What is being asked: From the records below, transcribe only the lines running from the one with "Viewport: 615px width, 1227px height." through the one with "Select Ірина Єжель video tile". Keep both of those end lines.

Provided data:
▶
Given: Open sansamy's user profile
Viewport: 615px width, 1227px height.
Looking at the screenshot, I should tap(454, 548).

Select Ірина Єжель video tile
◀
▶
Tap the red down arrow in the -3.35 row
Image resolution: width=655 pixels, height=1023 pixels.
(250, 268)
◀
▶
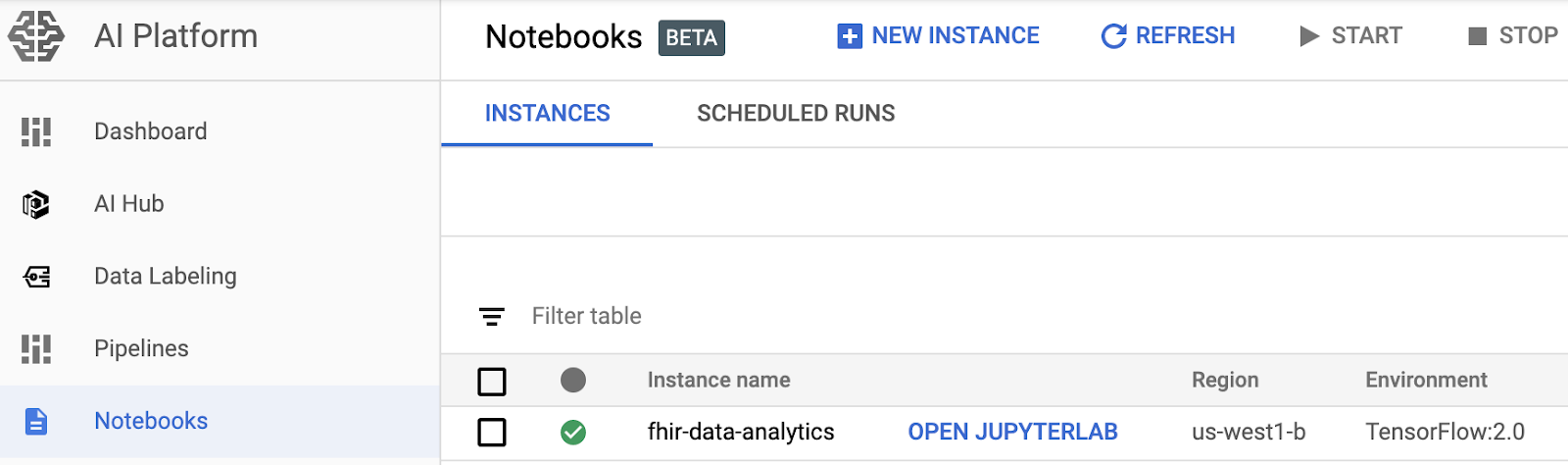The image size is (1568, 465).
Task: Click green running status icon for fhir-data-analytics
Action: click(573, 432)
◀
Result of this task:
Viewport: 615px width, 1227px height.
Looking at the screenshot, I should tap(454, 548).

Select Ірина Єжель video tile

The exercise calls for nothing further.